The Firemaker tct-1 Read online

Page 32


  ‘I’m on it straight away, boss.’ Zhao scribbled quickly in his notebook.

  ‘Okay.’ Li sat back. ‘Any thoughts, questions, ideas?’

  Wu blew a jet of smoke lazily at the overhead fan and watched it scatter in the breeze. ‘Yeah, I got a question,’ he said. ‘Is that attractive American pathologist still working on the case with us?’ His colleagues choked back laughs of disbelief. ‘Because, I mean, you know, boss, it’s not fair you keeping her all to yourself. Some of us feel we could also benefit from her experience.’ He remained deadpan, for all the world as if it had been a serious question.
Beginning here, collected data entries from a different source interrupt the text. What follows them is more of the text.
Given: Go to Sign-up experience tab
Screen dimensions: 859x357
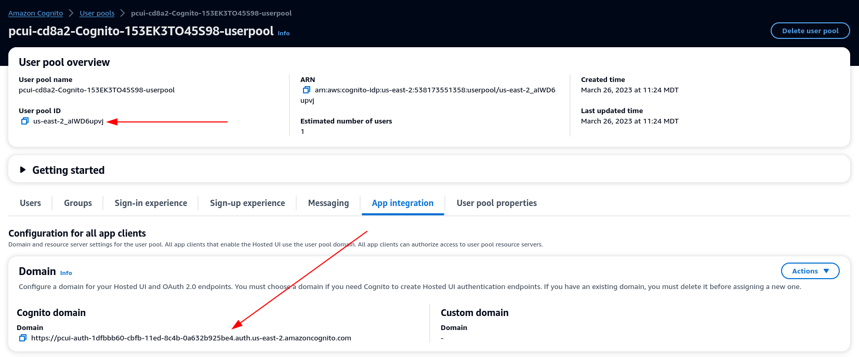Looking at the screenshot, I should pyautogui.click(x=247, y=203).
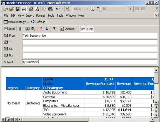Open the Table menu
The image size is (160, 122).
[60, 16]
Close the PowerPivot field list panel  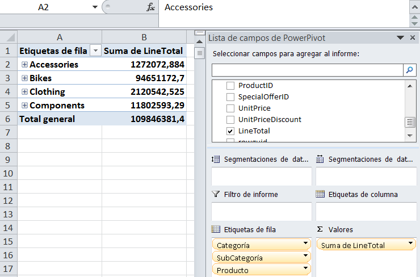413,37
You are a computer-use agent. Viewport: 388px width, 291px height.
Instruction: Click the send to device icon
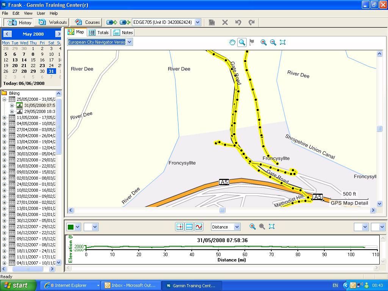point(111,22)
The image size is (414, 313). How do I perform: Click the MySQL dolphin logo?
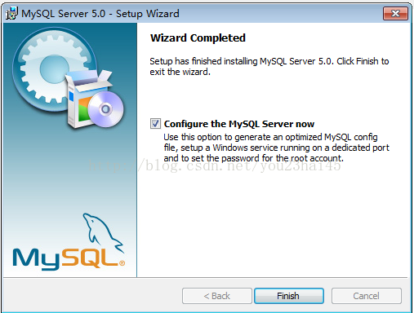click(103, 232)
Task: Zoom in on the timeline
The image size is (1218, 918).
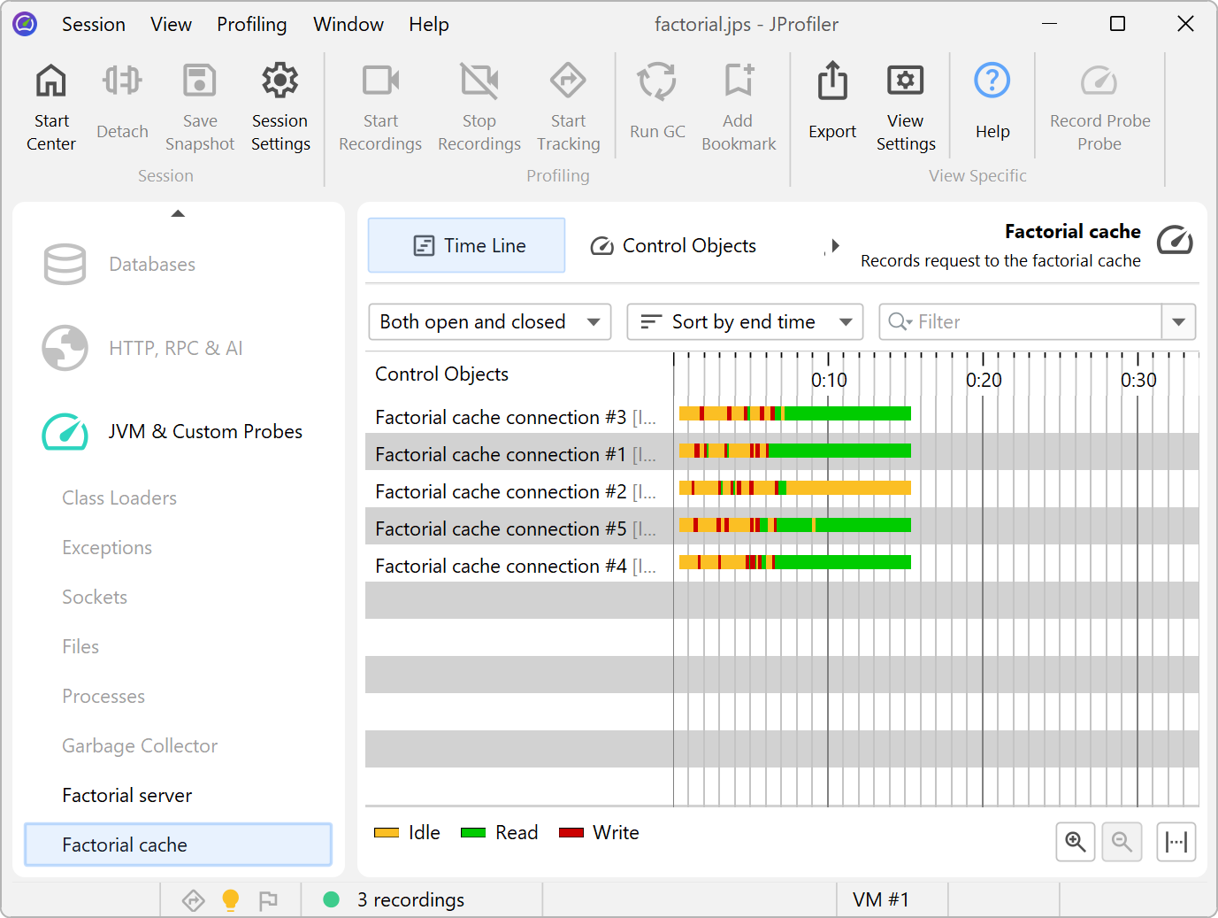Action: coord(1075,841)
  Chen had a face like sour milk. Li said, ‘Actually, Detective, I think you would probably benefit more from a couple of years’ experience on traffic duty in Tiananmen Square.’ Which allowed the others to release their pent-up laughter. ‘You and I can take shift about.’ More laughter. Li glanced at Chen, on whose face had appeared the faintest glimmer of a smile. ‘And in answer to your question, Wu, Dr Campbell will no longer be assisting us with the inquiry.’ He closed his folder. ‘That’s all just now, unless there’s anything else?’ There wasn’t. ‘Okay, let’s go catch Johnny Ren.’

  As chairs scraped on the floor, and cigarettes were stubbed out in ashtrays, Li said, ‘Just one more thing. Keep the paperwork coming into my office down to a bare minimum, guys. Essential stuff only, please. I’ve got enough already in there to keep me fully occupied for the next five years.’

  The detectives drifted out. Chen wandered up the table to Li and touched his shoulder lightly. ‘Keep me in touch with developments.’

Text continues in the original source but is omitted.